Security officials in the volatile Niger Delta, home to Africa's biggest oil and gas industry, say the tanker loaded with 4,000 tons of diesel was badly damaged in the attack. The unidentified gunmen also kidnapped a Romanian worker on the tanker.
The vessel was said to be traveling from Lagos to the main oil city of Port Harcourt. The incident is the latest in a string of attacks on the oil industry by militants who claim to be fighting for a greater share of Nigeria's oil wealth for the local people.
Poverty and corruption are the main ingredients driving militancy and crime in the Delta's neglected communities, where many feel cheated out of the oil wealth being pumped out of their land.
Authorities have acknowledged that poverty and neglect lie at the root of many of the Delta's problems and a series of measures have been announced to develop the region.
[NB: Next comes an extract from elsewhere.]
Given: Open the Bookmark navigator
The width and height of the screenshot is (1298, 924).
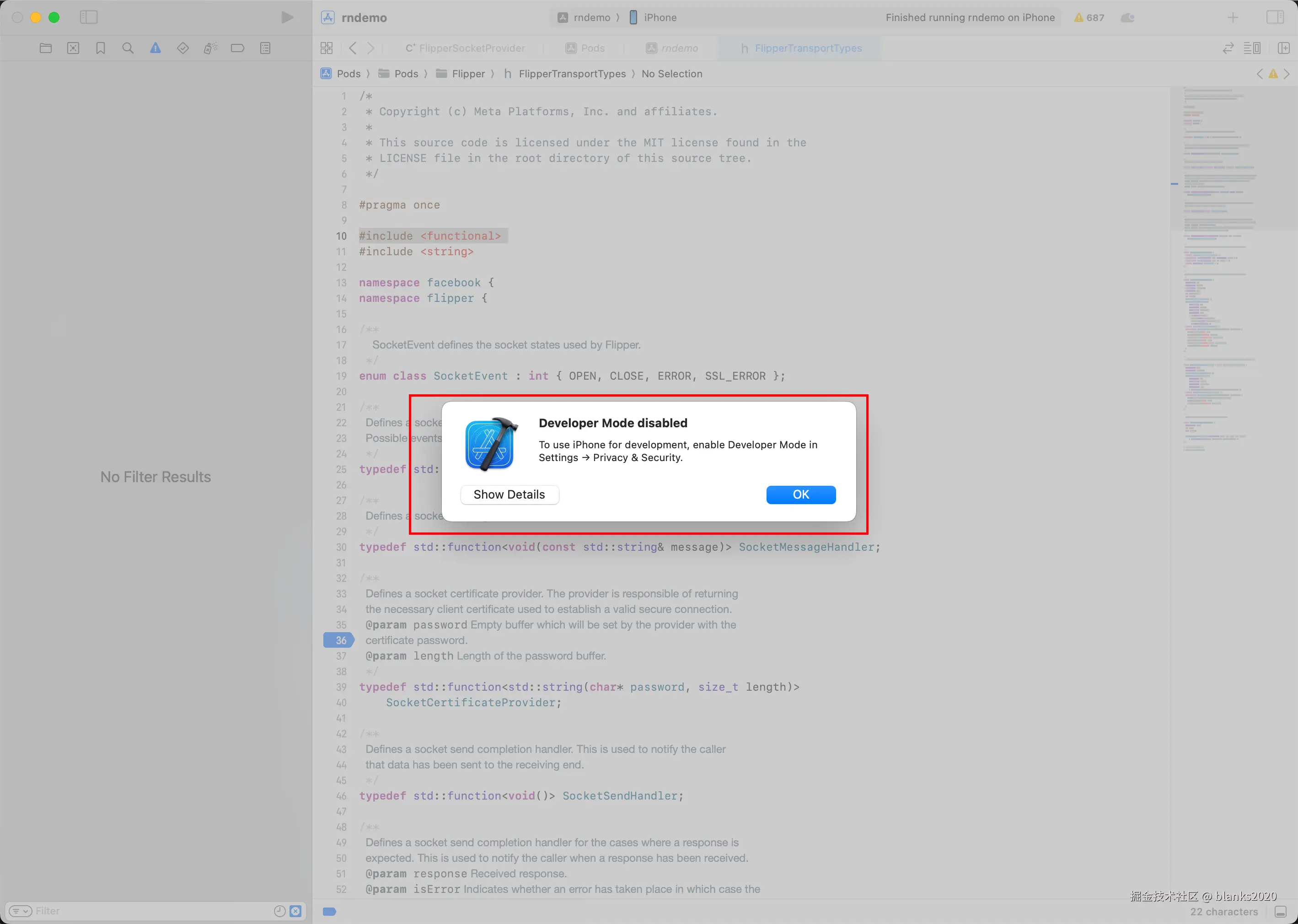Looking at the screenshot, I should [101, 48].
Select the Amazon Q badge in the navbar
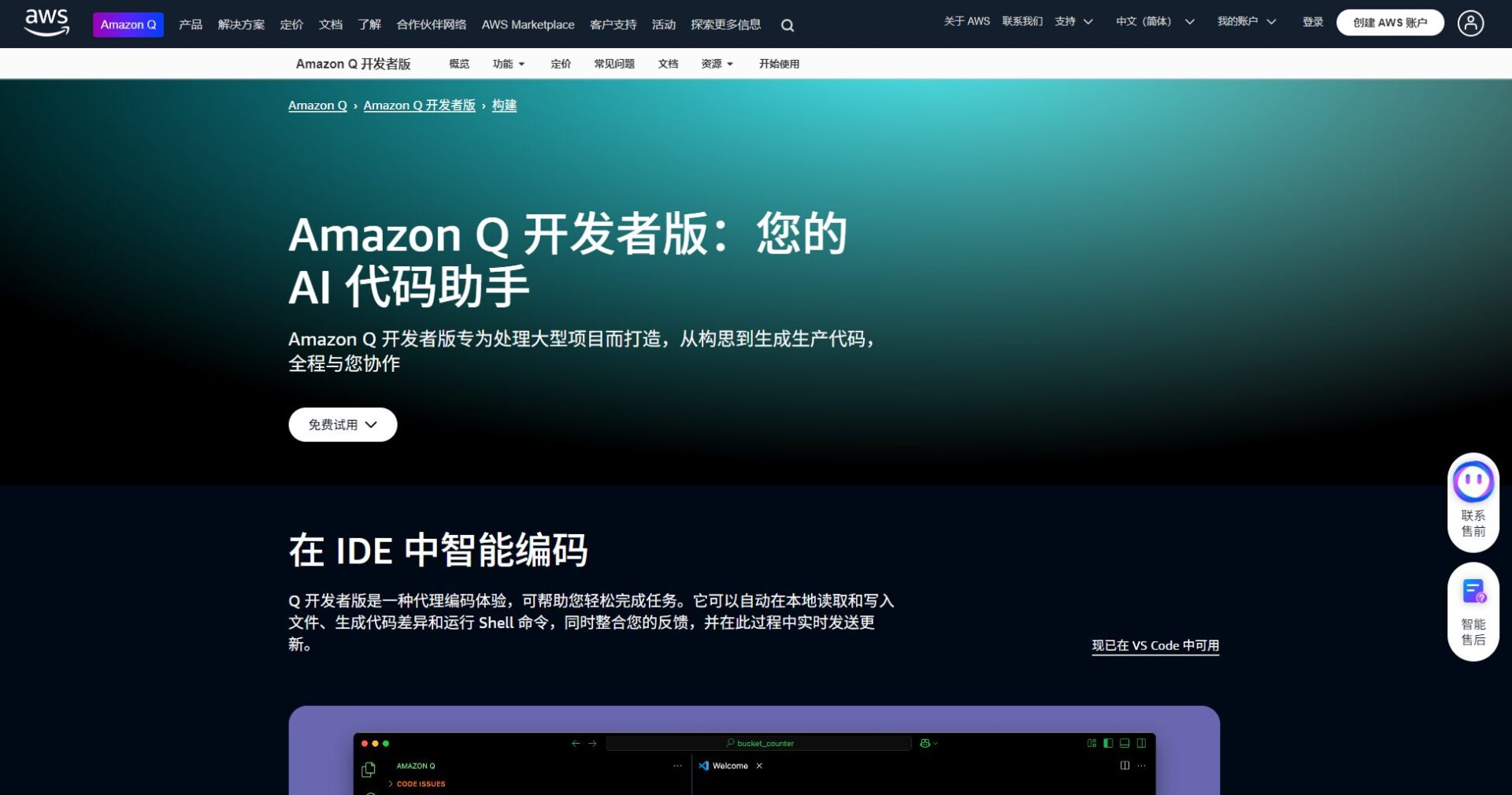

But these failed to quell discontent in the region.
Former United Nations Secretary-General Kofi Annan, who was in Nigeria recently, says resentment towards the oil industry will continue until majority of Nigerians benefit from the country's oil wealth.
"The experience if your country shows that revenues from oil must be seen as benefiting as many people as possible," he said. "If it is seen as benefiting the minority at the expense of majority, the resulting tensions can be disastrous."
The world's eighth largest oil exporter is already suffering huge losses because of violence in the Delta.
Gunmen attacked an oil tanker and an oil services vessel at the Bonny crude loading platform operated by Royal Dutch Shell over the weekend and took eight crew members hostage.
Hundreds of both local and foreign oil workers have been kidnapped in the region since 2006.